Business class on TAP isn't as swishy as with Air Canada but at least we had seats. Chatted with a nice lady from Grand Cayman who was extensively top drawer travelled and heading for a Douro River cruise and Lisbon tour. In to Lisbon, finally sourced a cab and over to the Oriente Olissipo which is a very futuristic business hotel. Expedia came through again. Dropped the bags and out to explore the area a bit. Walked down to the aquarium, have to leave the interior for another visit but wandered through the fountain, paths and over to the cable car. Saw a lot of the skyline through the glass surround of the peaceful glide. Wandered along the waterfront and found a Brazilian steak house where we sourced supper - great buffet, seafood tray plus never ending cuts of meats - a carnivores happy place. We wandered back to the hotel and collapsed, awakening to a before 5 am alarm for check out and cab ride to the airport. The expected Lisbon airport confusion, unable to check in from the kiosk either, wait in several lines, told to go to check in, barred from the agent by a very self important 'little man' in a vest which read Check In Assistance who insisted that the kiosk be used. This obstacle was overcome by the old nurse firm voice insisting we WILL see an agent and finally dismissed with a frustrated wave of the hand. Nice check in agent (from Madeira) who checked us through to Canada, through security then fresh squeezed orange juice from the cafe and we're off.
A rather uneventful (whew) flight from Lisbon to London. We enjoyed Terminal 2 (Queens Terminal) which had opened after we spent about 45 minutes making our way from Terminal 1 to 2 along moving sidewalks, up and down steep escalators and walking, walking. Some naps, movies and reading and we have arrived. I am not a city person but faced with that three hour drive after a long flight does make me envious of the locals. The sleep schedule was messed up with all the time zone changes an I found myself awake at 5:30 am and doing laundry - kind of frightened myself really, being up at that hour and not being paid for it.

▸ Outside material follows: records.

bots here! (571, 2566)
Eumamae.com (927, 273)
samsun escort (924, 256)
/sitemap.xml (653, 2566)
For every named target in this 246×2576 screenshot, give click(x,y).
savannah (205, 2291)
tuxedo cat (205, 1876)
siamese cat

The final few days at home flew by in a rush of appointments (the Dr wasn't there after I drove an hour to the appointment which had been cancelled, I got my glasses adjusted and they put the lenses back right for left so I had to drive 45 min. each way to get them to fix it, nothing worked with all my last minute errands as what should've taken 2 hrs took 7 - yes, yes first world problems), unexpected visit of the oldest daughter, dog walks, helped a buddy with her project as she works her way through a course, ladies day trip and supper at German friends then with the summer neighbours. So an enjoyable but busy send off. Up at 2 am, drive to drop off the car, meet the taxi, to the airport, drag those heavy bags to be scanned and finally the departure gate. The flight is overbooked, tensions running high and we are off. Nap to Toronto, short stop at Pearson and off to Edmonton, more naps and reading and we're down and all 200 lbs of my luggage has arrived with me. Summon the shuttle, store the tote pans in the hotel cooler, check in for tomorrow's flight, a short walk and now time for supper. An early bedtime as the 6 am shuttle is booked for the flight to Yellowknife then on to Kugluktuk and……work.